List the title and date of every post in the November 2010 blog archive below.

Source text.
------------------------------------------------------------------------

Archive for November 2010

Hey! I’ve Read One Of The NYT’s 100 Notable Books Of 2010

November 30, 2010

I’m not surprised. Most of my reading is of books from the library, which is hardly a cutting edge collection. When I do buy books, they’re either used, or trade paperbacks, or both. Again, not a good way to be on top of new releases.

Anyway, the one I have read, Solar, by Ian McEwan, was notable to me for starring one of the most irredeemable characters I’ve ever encountered. As the Times summarizes:

In McEwan’s funniest novel yet, a self-deluding physicist cheats on his wives, sends an innocent man to jail and tries to cash in on another scientist’s plans against global warming.

That’s not even the worst of him.

Here’s the whole list. If I could remember half the stuff I’ve read this year, I would do a post on the most notable ones. Maybe I will, even though I’ve forgotten half. I mean, if I forgot them, they probably didn’t belong on the list in the first place, right?


I’m Done With College Football This Year

November 27, 2010

Now that Auburn is the national champ, there ain’t much to get excited for. I’ll watch LSU’s remaining games, but knowing Cam Newton will soon hoist the Heisman and the BCS trophy has sucked the joy from the season, no matter how LSU finishes. It sucks when the bad guys win.

Oh sure, Auburn still has to actually beat South Carolina for the SEC title, and then humiliate some second tier team in the BCS title game. But after the Iron Bowl, is there any doubt?

Happy Thanksgiving

November 25, 2010

From Louisiana, where it’s closer to eighty than seventy, and I just found these about to bloom in my front garden:

If you can’t tell, that’s three gerbera daisies. I planted them last May and enjoyed the blooms all summer. And now fall, too.

Land Of The Obsequious

November 22, 2010


Of note: He can’t do anything about it, and this is less than clear opposition, but Jindal questions the TSA screenings.

------------------------------------------------------------------------

Stored data entries.
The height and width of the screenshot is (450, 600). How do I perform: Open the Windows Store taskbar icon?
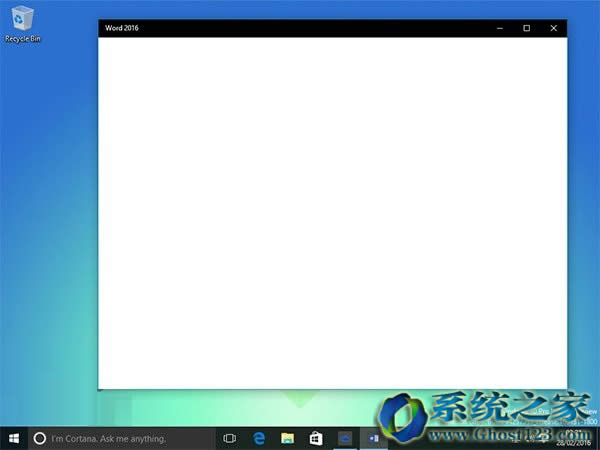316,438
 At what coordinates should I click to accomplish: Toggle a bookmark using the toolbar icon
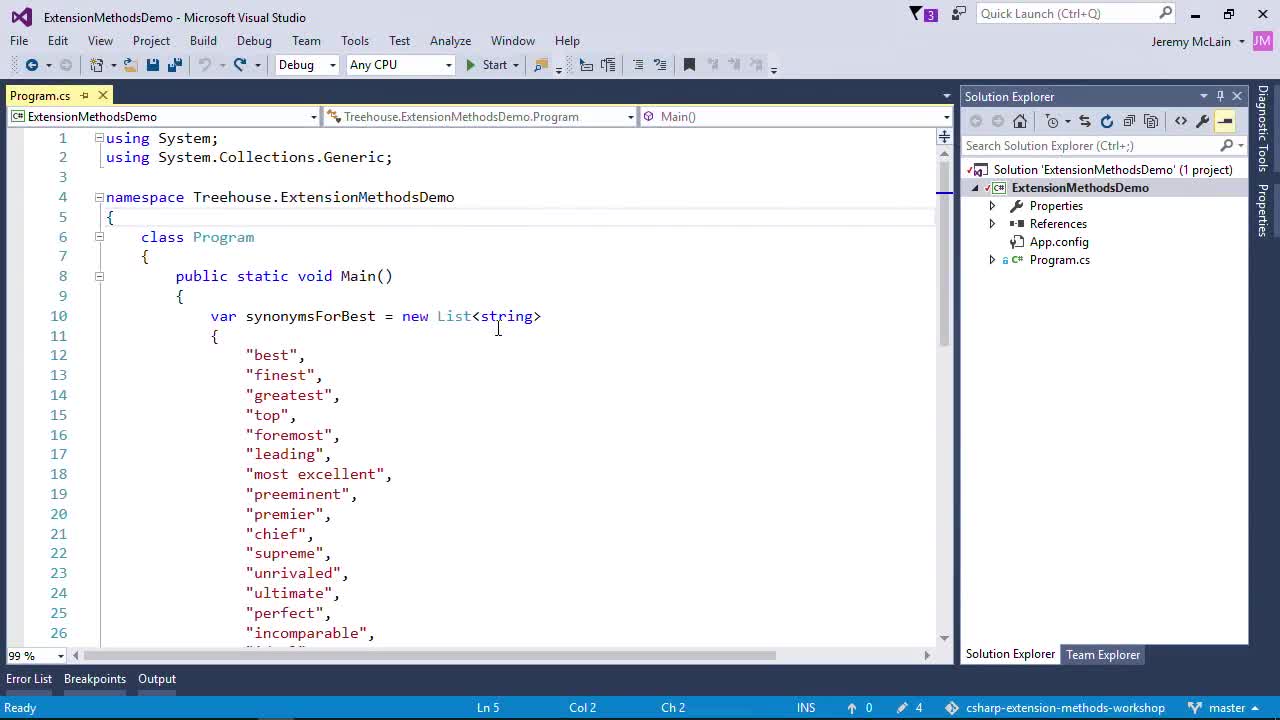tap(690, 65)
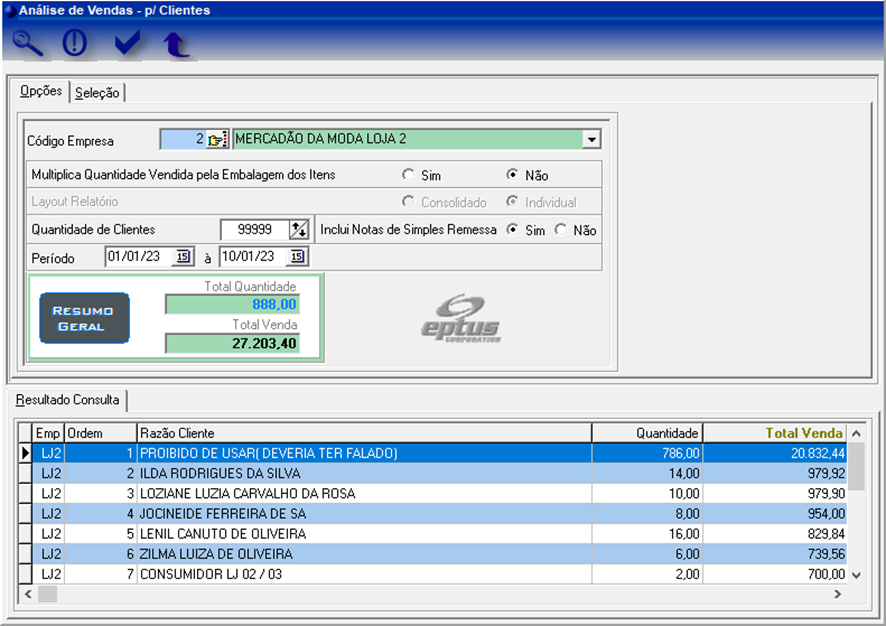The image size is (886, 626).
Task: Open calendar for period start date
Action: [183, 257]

------------------------------------------------------------------------

Task result.
Hey! I’ve Read One Of The NYT’s 100 Notable Books Of 2010 (November 30, 2010)
I’m Done With College Football This Year (November 27, 2010)
Happy Thanksgiving (November 25, 2010)
Land Of The Obsequious (November 22, 2010)